GIVEN REQUEST: Can you render the entries below as a two-column Markdown table headed Row and Line, beginning at the line that has "Task: Click the top-right download icon" and stopping after the line that has "Action: point(1475,22)", with blank lines skipped and the pictures left out?

DATA PROVIDED:
▬▬▬
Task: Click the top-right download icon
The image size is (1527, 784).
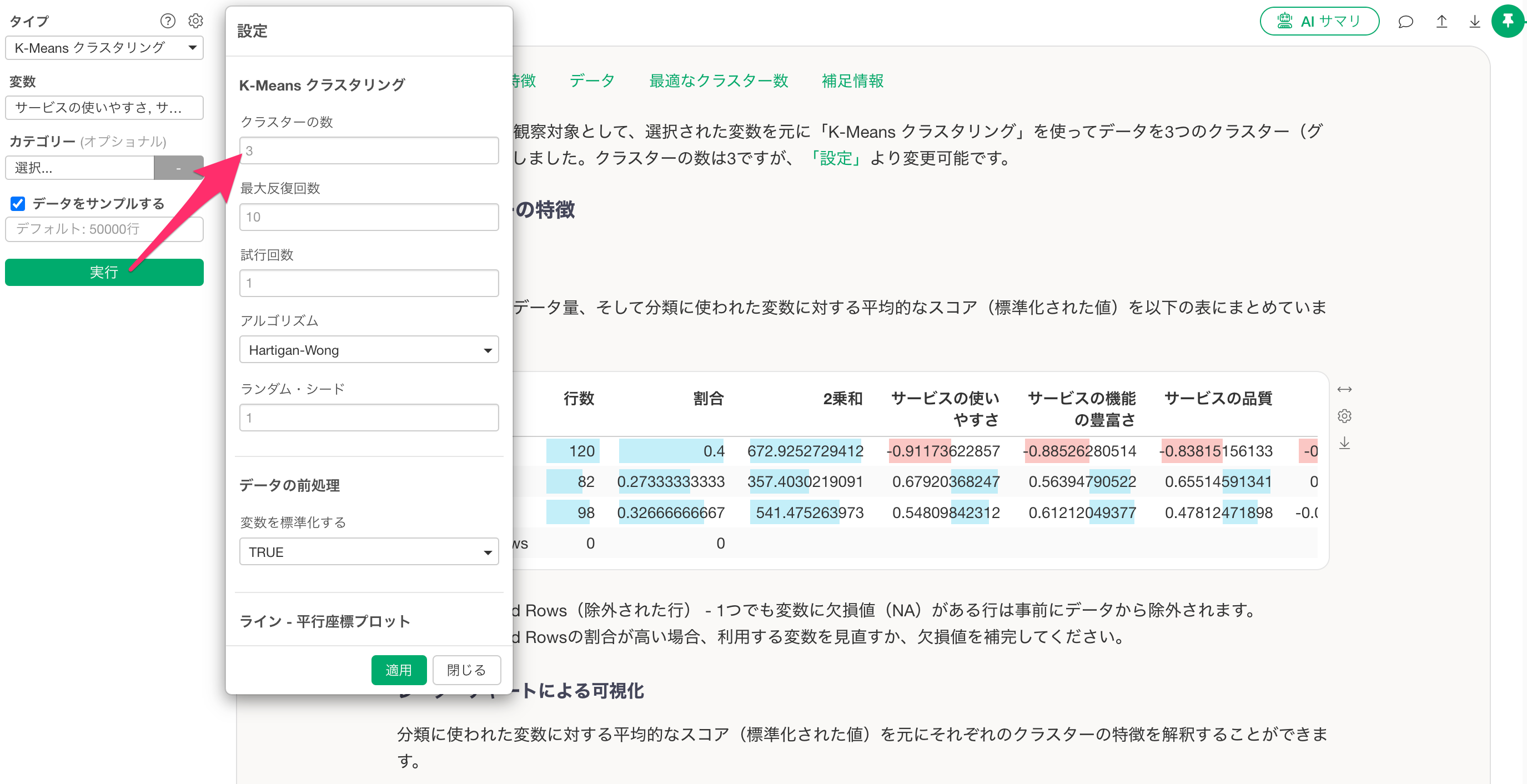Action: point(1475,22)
▬▬▬
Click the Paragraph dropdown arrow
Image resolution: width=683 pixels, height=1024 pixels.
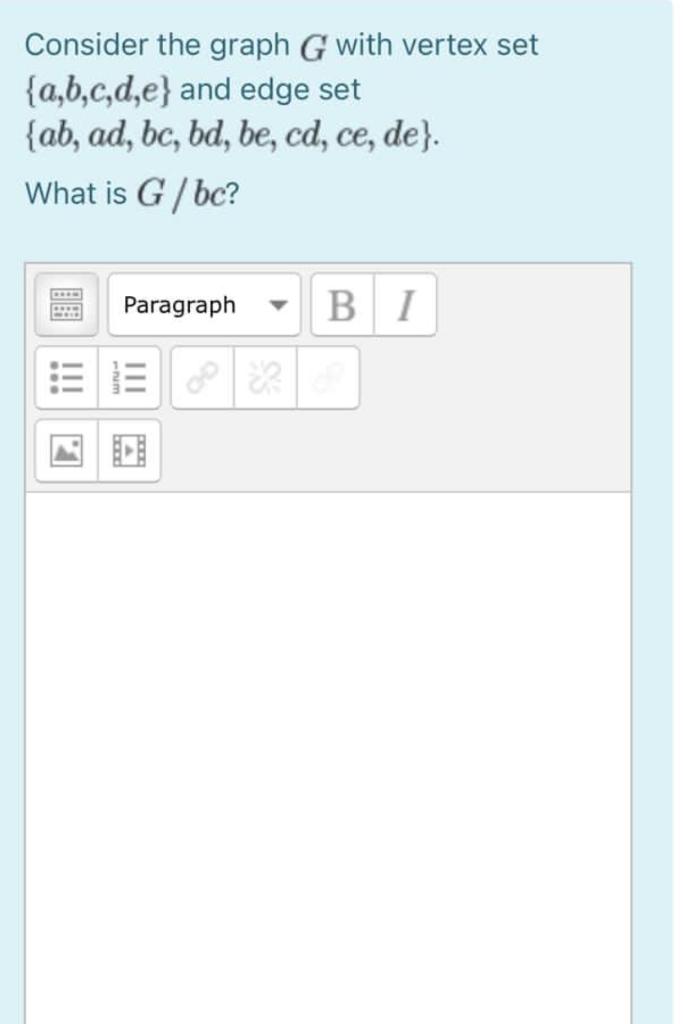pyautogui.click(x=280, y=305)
▬▬▬
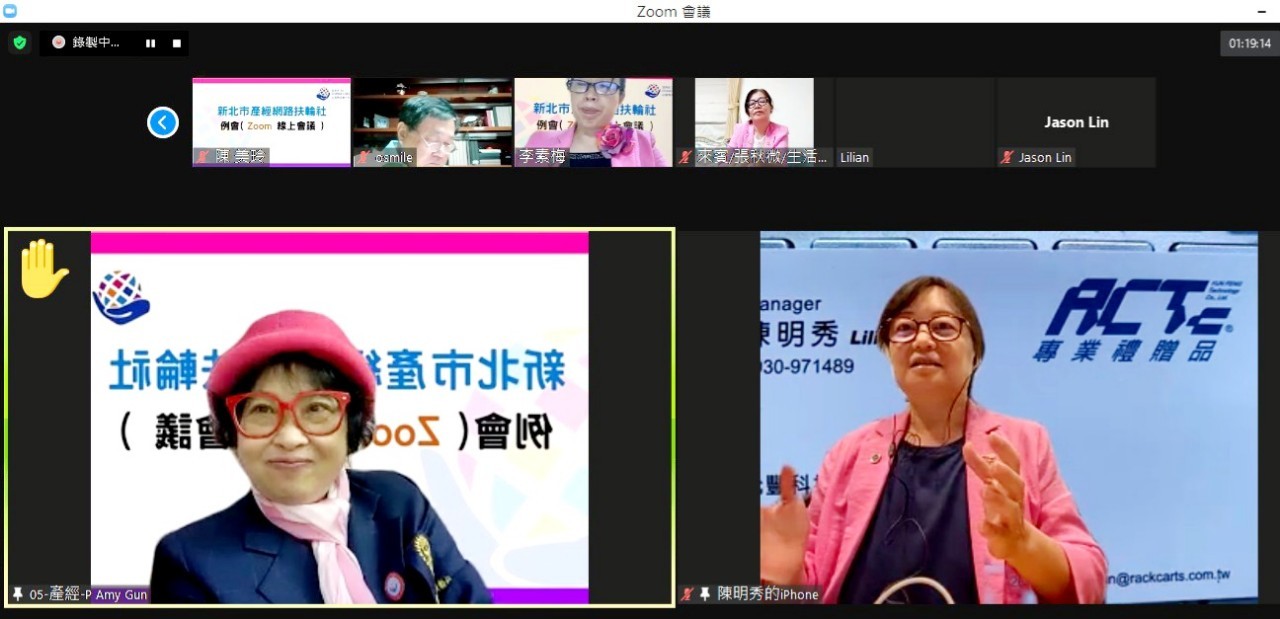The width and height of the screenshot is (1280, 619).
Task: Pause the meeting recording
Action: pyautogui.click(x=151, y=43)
▬▬▬
RESPONSE FOR THIS EXERCISE:
| Row | Line |
|---|---|
| 1 | Task: Click the top-right download icon |
| 2 | The image size is (1527, 784). |
| 3 | Action: point(1475,22) |